=== Data supplied ===

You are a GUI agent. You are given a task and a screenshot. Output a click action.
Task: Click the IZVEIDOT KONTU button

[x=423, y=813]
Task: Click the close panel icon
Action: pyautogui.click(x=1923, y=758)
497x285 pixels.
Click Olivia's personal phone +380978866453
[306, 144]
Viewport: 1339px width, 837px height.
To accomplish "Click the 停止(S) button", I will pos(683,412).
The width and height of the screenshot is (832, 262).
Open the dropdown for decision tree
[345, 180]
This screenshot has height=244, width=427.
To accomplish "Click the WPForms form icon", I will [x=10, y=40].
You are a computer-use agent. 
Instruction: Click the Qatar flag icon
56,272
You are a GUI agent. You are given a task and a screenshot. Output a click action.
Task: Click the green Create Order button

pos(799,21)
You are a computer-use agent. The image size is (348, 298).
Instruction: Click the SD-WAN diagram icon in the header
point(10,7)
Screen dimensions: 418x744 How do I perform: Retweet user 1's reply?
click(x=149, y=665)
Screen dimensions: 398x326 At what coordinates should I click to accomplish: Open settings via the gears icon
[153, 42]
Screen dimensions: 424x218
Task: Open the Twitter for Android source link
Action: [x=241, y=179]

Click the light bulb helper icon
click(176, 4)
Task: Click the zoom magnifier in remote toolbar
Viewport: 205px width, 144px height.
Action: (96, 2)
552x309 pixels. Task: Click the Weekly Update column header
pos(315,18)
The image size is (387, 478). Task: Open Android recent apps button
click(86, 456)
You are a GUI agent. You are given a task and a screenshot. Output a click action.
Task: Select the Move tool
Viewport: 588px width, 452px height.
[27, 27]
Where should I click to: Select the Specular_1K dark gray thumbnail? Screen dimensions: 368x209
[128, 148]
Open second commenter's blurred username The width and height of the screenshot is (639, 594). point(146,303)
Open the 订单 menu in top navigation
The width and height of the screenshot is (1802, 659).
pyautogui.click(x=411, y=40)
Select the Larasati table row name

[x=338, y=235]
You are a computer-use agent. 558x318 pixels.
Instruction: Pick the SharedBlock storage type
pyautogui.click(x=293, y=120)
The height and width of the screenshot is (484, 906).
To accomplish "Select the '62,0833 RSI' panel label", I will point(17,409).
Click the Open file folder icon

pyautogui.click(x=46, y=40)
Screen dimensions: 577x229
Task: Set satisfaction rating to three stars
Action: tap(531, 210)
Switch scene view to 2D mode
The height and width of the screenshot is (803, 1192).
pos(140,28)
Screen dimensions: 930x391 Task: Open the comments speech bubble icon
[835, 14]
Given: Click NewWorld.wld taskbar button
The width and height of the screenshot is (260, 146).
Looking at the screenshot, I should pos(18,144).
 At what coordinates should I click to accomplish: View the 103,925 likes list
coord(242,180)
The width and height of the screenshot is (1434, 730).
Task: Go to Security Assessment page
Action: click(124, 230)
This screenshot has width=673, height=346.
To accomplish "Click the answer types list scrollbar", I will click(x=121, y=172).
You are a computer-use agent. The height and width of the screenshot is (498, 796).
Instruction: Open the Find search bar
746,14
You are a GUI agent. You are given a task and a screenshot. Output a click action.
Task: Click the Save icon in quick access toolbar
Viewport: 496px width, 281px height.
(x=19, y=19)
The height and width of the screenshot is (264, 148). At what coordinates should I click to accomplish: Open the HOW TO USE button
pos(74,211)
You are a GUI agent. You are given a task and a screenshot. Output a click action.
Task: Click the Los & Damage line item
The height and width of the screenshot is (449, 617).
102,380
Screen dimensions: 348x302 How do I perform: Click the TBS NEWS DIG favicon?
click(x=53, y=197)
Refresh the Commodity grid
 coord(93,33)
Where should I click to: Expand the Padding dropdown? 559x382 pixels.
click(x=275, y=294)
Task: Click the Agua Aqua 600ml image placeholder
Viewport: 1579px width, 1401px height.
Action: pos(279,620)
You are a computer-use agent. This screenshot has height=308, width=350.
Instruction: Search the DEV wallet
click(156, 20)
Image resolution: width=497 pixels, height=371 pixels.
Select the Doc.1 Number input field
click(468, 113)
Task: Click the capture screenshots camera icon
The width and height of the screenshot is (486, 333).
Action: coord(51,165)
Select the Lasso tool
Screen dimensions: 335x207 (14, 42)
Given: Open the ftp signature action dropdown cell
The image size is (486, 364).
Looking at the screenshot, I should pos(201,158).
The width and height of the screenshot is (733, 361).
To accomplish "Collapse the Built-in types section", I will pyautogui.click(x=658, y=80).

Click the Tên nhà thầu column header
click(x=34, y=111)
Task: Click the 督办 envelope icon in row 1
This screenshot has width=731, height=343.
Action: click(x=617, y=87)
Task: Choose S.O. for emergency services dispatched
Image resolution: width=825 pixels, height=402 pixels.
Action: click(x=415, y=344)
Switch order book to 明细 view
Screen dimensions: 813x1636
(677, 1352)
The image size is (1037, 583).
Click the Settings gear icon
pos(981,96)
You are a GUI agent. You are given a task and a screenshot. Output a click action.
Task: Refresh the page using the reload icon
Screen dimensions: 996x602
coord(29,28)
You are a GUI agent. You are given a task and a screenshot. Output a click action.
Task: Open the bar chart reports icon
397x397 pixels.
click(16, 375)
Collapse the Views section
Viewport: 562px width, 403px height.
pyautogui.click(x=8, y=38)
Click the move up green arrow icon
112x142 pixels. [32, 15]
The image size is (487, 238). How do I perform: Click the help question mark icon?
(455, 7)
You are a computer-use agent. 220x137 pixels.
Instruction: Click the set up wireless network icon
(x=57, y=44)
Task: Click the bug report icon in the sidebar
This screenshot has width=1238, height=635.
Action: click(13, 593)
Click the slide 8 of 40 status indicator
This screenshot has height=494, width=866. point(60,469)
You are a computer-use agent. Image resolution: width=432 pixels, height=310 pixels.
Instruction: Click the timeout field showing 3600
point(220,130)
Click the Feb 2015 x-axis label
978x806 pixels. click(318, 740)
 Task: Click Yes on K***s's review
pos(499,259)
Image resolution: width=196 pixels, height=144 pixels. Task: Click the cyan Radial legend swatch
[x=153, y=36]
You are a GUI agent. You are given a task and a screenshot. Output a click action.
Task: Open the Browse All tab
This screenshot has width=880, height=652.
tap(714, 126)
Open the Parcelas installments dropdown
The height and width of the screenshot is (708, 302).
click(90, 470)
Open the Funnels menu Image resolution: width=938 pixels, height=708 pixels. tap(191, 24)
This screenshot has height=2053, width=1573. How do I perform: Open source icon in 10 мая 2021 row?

===

■ **Problem to solve**: In your answer, print every entry exactly as it appears.

■ **Answer section**:
You are a GUI agent. You are given a task and a screenshot. Output a click action.
Task: Click the IZVEIDOT KONTU button

[x=423, y=813]
Task: Click the close panel icon
Action: pyautogui.click(x=1923, y=758)
497x285 pixels.
Click Olivia's personal phone +380978866453
[306, 144]
Viewport: 1339px width, 837px height.
To accomplish "Click the 停止(S) button", I will pos(683,412).
The width and height of the screenshot is (832, 262).
Open the dropdown for decision tree
[345, 180]
This screenshot has height=244, width=427.
To accomplish "Click the WPForms form icon", I will [x=10, y=40].
You are a computer-use agent. 
Instruction: Click the Qatar flag icon
56,272
You are a GUI agent. You are given a task and a screenshot. Output a click action.
Task: Click the green Create Order button

pos(799,21)
You are a computer-use agent. The image size is (348, 298).
Instruction: Click the SD-WAN diagram icon in the header
point(10,7)
Screen dimensions: 418x744 How do I perform: Retweet user 1's reply?
click(x=149, y=665)
Screen dimensions: 398x326 At what coordinates should I click to accomplish: Open settings via the gears icon
[153, 42]
Screen dimensions: 424x218
Task: Open the Twitter for Android source link
Action: [x=241, y=179]

Click the light bulb helper icon
click(176, 4)
Task: Click the zoom magnifier in remote toolbar
Viewport: 205px width, 144px height.
Action: (96, 2)
552x309 pixels. Task: Click the Weekly Update column header
pos(315,18)
The image size is (387, 478). Task: Open Android recent apps button
click(86, 456)
You are a GUI agent. You are given a task and a screenshot. Output a click action.
Task: Select the Move tool
Viewport: 588px width, 452px height.
[27, 27]
Where should I click to: Select the Specular_1K dark gray thumbnail? Screen dimensions: 368x209
[128, 148]
Open second commenter's blurred username The width and height of the screenshot is (639, 594). point(146,303)
Open the 订单 menu in top navigation
The width and height of the screenshot is (1802, 659).
pyautogui.click(x=411, y=40)
Select the Larasati table row name

[x=338, y=235]
You are a computer-use agent. 558x318 pixels.
Instruction: Pick the SharedBlock storage type
pyautogui.click(x=293, y=120)
The height and width of the screenshot is (484, 906).
To accomplish "Select the '62,0833 RSI' panel label", I will point(17,409).
Click the Open file folder icon

pyautogui.click(x=46, y=40)
Screen dimensions: 577x229
Task: Set satisfaction rating to three stars
Action: tap(531, 210)
Switch scene view to 2D mode
The height and width of the screenshot is (803, 1192).
pos(140,28)
Screen dimensions: 930x391 Task: Open the comments speech bubble icon
[835, 14]
Given: Click NewWorld.wld taskbar button
The width and height of the screenshot is (260, 146).
Looking at the screenshot, I should pos(18,144).
 At what coordinates should I click to accomplish: View the 103,925 likes list
coord(242,180)
The width and height of the screenshot is (1434, 730).
Task: Go to Security Assessment page
Action: click(124, 230)
This screenshot has width=673, height=346.
To accomplish "Click the answer types list scrollbar", I will click(x=121, y=172).
You are a computer-use agent. The height and width of the screenshot is (498, 796).
Instruction: Open the Find search bar
746,14
You are a GUI agent. You are given a task and a screenshot. Output a click action.
Task: Click the Save icon in quick access toolbar
Viewport: 496px width, 281px height.
(x=19, y=19)
The height and width of the screenshot is (264, 148). At what coordinates should I click to accomplish: Open the HOW TO USE button
pos(74,211)
You are a GUI agent. You are given a task and a screenshot. Output a click action.
Task: Click the Los & Damage line item
The height and width of the screenshot is (449, 617).
102,380
Screen dimensions: 348x302 How do I perform: Click the TBS NEWS DIG favicon?
click(x=53, y=197)
Refresh the Commodity grid
 coord(93,33)
Where should I click to: Expand the Padding dropdown? 559x382 pixels.
click(x=275, y=294)
Task: Click the Agua Aqua 600ml image placeholder
Viewport: 1579px width, 1401px height.
Action: pos(279,620)
You are a computer-use agent. This screenshot has height=308, width=350.
Instruction: Search the DEV wallet
click(156, 20)
Image resolution: width=497 pixels, height=371 pixels.
Select the Doc.1 Number input field
click(468, 113)
Task: Click the capture screenshots camera icon
The width and height of the screenshot is (486, 333).
Action: coord(51,165)
Select the Lasso tool
Screen dimensions: 335x207 (14, 42)
Given: Open the ftp signature action dropdown cell
The image size is (486, 364).
Looking at the screenshot, I should pos(201,158).
The width and height of the screenshot is (733, 361).
To accomplish "Collapse the Built-in types section", I will pyautogui.click(x=658, y=80).

Click the Tên nhà thầu column header
click(x=34, y=111)
Task: Click the 督办 envelope icon in row 1
This screenshot has width=731, height=343.
Action: click(x=617, y=87)
Task: Choose S.O. for emergency services dispatched
Image resolution: width=825 pixels, height=402 pixels.
Action: click(x=415, y=344)
Switch order book to 明细 view
Screen dimensions: 813x1636
(677, 1352)
The image size is (1037, 583).
Click the Settings gear icon
pos(981,96)
You are a GUI agent. You are given a task and a screenshot. Output a click action.
Task: Refresh the page using the reload icon
Screen dimensions: 996x602
coord(29,28)
You are a GUI agent. You are given a task and a screenshot. Output a click action.
Task: Open the bar chart reports icon
397x397 pixels.
click(16, 375)
Collapse the Views section
Viewport: 562px width, 403px height.
pyautogui.click(x=8, y=38)
Click the move up green arrow icon
112x142 pixels. [32, 15]
The image size is (487, 238). How do I perform: Click the help question mark icon?
(455, 7)
You are a computer-use agent. 220x137 pixels.
Instruction: Click the set up wireless network icon
(x=57, y=44)
Task: Click the bug report icon in the sidebar
This screenshot has width=1238, height=635.
Action: click(13, 593)
Click the slide 8 of 40 status indicator
This screenshot has height=494, width=866. point(60,469)
You are a computer-use agent. Image resolution: width=432 pixels, height=310 pixels.
Instruction: Click the timeout field showing 3600
point(220,130)
Click the Feb 2015 x-axis label
978x806 pixels. click(318, 740)
 Task: Click Yes on K***s's review
pos(499,259)
Image resolution: width=196 pixels, height=144 pixels. Task: Click the cyan Radial legend swatch
[x=153, y=36]
You are a GUI agent. You are given a task and a screenshot. Output a click action.
Task: Open the Browse All tab
This screenshot has width=880, height=652.
tap(714, 126)
Open the Parcelas installments dropdown
The height and width of the screenshot is (708, 302).
click(90, 470)
Open the Funnels menu Image resolution: width=938 pixels, height=708 pixels. tap(191, 24)
This screenshot has height=2053, width=1573. How do I perform: Open source icon in 10 мая 2021 row?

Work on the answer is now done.